With this proposition [27] begins the second section of the first Book. . . . [This] section leads up to the third, in which we pass to relations between the areas of triangles, parallelograms, and squares, the special feature being a new conception of equality of areas, equality not dependent on congruence. This whole subject requires the use of parallels. Consequently the second section beginning at 1.27 establishes the theory of parallels.

It's probably not too unfair to paraphrase the above as saying "we need this parallelism stuff to get to some much cooler stuff in the next section of the book."

And it reminds me that a lot of what we learn about mathematics in school is similarly transitional, connecting a much more sparse population of robust or "interesting" topics. Focusing exclusively on these transitional topics—this connective tissue—or on the entire subject as transitional, is what mathematician Edward Frenkel refers to as "painting the fence" in art class.

But of course few of these interesting real-world topics would be interesting without the connective tissue. So, while it is certainly worth our while to use the 20% to get students to plow through the "boring" 80%, pretending that everything is in the 20% (the Lake Wobegon effect of curriculum design, if you will) is a delusion resting on a gross ignorance of reality and of mathematics.

All Fired Up for Learning Now?

With that said, this 'transitional' proof is a little bit interesting in the way Euclid seems to break some rules in order to get to his conclusion:

Let the straight line \(\small\mathtt{EF}\) falling on the two straight lines \(\small\mathtt{AB}\), \(\small\mathtt{CD}\) make the alternate angles \(\small\mathtt {AEF}\), \(\small\mathtt{EFD}\) equal to one another; I say that \(\small\mathtt{AB}\) is parallel to \(\small\mathtt{CD}\). For, if not, \(\small\mathtt{AB}\), \(\small\mathtt{CD}\) when produced will meet either in the direction of \(\small\mathtt{B}\), \(\small\mathtt{D}\) or towards \(\small\mathtt{A}\), \(\small\mathtt{C}\).

We can see that this will be another proof by contradiction. He supposes that he is wrong and that lines \(\small\mathtt{AB}\) and \(\small\mathtt{CD}\) are not parallel. Therefore, they will meet at some point.

What's weird is how, in the diagram, these lines are made to meet—by making each one of them two lines instead of one! But the only reason that would be a problem is if anything in the rest of the proof relies on this distortion to be true. Let's see:

Let them be produced and meet, in the direction of \(\small\mathtt{B}\), \(\small\mathtt{D}\), at \(\small\mathtt{G}\). Then, in the triangle \(\small\mathtt {GEF}\), the exterior angle \(\small\mathtt{AEF}\) is equal to the interior and opposite angle \(\small\mathtt{EFG}\): which is impossible. [Because Proposition 16 of the first Book tells us that the exterior angle is always greater than either of the interior angles.]
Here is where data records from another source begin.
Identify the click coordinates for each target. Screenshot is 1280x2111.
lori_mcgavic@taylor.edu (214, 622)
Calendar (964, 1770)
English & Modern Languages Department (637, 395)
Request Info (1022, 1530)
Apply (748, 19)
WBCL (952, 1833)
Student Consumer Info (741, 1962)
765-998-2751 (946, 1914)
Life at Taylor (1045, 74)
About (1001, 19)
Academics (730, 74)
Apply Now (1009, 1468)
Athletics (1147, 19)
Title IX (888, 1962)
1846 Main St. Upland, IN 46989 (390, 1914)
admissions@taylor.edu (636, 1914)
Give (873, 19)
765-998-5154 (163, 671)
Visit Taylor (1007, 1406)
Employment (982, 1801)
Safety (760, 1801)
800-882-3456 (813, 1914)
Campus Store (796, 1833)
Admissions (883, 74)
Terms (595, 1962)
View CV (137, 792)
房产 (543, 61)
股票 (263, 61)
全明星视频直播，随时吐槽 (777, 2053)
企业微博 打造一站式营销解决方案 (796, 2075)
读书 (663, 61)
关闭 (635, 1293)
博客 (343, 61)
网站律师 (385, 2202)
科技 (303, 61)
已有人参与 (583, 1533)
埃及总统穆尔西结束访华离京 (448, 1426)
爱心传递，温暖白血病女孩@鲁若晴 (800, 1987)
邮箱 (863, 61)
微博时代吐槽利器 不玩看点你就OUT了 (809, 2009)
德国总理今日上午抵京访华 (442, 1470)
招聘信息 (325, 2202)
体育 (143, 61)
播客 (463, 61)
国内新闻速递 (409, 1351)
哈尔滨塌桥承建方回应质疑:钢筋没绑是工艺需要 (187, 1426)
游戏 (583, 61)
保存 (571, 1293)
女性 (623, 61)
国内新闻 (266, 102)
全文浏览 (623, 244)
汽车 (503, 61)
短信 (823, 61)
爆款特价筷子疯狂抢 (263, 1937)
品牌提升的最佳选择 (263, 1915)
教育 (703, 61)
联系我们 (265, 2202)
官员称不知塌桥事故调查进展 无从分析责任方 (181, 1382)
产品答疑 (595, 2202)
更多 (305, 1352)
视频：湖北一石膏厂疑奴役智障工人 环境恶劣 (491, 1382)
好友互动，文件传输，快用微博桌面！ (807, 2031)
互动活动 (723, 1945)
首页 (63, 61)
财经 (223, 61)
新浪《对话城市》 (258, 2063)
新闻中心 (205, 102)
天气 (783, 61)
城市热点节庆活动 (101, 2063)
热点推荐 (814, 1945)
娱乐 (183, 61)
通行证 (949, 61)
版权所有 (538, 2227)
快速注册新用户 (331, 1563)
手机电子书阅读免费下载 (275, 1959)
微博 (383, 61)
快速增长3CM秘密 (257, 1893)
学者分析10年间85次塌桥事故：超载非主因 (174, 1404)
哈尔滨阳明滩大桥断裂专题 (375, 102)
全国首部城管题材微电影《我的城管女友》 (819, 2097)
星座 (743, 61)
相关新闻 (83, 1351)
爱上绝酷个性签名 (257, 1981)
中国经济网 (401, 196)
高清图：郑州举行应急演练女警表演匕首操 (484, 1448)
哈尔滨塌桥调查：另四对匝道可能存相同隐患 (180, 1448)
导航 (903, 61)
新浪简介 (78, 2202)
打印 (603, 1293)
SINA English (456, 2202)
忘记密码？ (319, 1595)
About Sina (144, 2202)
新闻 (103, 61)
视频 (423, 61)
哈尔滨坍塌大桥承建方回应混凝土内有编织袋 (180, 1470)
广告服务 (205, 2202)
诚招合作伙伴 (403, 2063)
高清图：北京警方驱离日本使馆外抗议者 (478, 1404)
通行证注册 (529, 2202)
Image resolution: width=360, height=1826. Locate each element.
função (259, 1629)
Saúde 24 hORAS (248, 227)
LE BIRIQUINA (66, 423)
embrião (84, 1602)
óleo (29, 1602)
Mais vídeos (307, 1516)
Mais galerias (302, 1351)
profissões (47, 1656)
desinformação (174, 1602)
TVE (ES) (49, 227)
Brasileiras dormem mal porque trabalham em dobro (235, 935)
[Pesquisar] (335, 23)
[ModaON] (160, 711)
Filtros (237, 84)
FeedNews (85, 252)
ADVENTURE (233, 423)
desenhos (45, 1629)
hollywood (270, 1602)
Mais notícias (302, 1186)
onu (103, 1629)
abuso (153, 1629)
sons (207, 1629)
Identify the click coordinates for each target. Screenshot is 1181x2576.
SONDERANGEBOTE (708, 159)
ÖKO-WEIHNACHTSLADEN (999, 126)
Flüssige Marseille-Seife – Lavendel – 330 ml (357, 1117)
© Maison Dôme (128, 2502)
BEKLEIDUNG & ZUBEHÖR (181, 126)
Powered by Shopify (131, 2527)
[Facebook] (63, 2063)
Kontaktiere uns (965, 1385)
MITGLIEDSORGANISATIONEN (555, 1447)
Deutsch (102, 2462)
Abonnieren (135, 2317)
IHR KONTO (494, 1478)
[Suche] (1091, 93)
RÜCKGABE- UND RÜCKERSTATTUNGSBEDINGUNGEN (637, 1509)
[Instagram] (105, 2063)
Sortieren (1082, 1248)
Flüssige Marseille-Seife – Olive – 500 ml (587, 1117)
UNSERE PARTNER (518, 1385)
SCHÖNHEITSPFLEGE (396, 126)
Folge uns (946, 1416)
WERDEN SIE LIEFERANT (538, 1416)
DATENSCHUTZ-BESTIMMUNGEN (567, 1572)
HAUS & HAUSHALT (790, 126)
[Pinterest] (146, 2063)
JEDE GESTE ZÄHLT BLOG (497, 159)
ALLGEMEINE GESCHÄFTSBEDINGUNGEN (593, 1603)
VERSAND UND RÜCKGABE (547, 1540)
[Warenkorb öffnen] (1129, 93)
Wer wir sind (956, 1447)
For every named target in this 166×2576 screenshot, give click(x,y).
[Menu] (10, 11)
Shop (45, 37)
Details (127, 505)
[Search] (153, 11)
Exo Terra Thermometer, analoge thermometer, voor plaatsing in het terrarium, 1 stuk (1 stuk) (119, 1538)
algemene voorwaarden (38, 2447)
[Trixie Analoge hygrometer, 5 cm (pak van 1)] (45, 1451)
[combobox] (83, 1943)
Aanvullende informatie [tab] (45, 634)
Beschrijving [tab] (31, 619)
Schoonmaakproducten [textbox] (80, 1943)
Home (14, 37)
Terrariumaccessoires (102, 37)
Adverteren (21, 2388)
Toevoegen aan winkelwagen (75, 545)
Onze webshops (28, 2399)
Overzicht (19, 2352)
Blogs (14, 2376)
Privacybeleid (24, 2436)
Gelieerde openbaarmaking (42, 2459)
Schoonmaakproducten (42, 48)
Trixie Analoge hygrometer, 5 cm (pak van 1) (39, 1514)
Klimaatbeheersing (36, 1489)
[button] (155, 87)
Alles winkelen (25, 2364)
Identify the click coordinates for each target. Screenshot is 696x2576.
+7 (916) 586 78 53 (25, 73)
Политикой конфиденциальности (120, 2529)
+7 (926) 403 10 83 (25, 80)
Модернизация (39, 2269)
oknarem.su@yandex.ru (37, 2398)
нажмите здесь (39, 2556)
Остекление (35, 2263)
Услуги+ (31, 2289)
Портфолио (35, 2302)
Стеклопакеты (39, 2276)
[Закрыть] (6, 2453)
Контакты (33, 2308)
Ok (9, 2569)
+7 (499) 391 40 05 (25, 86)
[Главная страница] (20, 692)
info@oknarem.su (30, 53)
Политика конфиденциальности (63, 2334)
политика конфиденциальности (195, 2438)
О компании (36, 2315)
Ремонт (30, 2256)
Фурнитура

Therefore \(\small\mathtt{AB}\), \(\small\mathtt{CD}\) when produced will not meet in the direction of \(\small\mathtt{B}\), \(\small\mathtt{D}\). Similarly it can be proved that neither will they meet towards \(\small\mathtt{A}\), \(\small\mathtt{C}\).

The mention of \(\small\Delta\mathtt{GEF}\) seems like a mistake, given the distortion in the drawing, but this triangle would exist even without the distortion if lines \(\small \mathtt{AB}\) and \(\small\mathtt{CD}\) were not parallel, since the lines would have to meet at some point.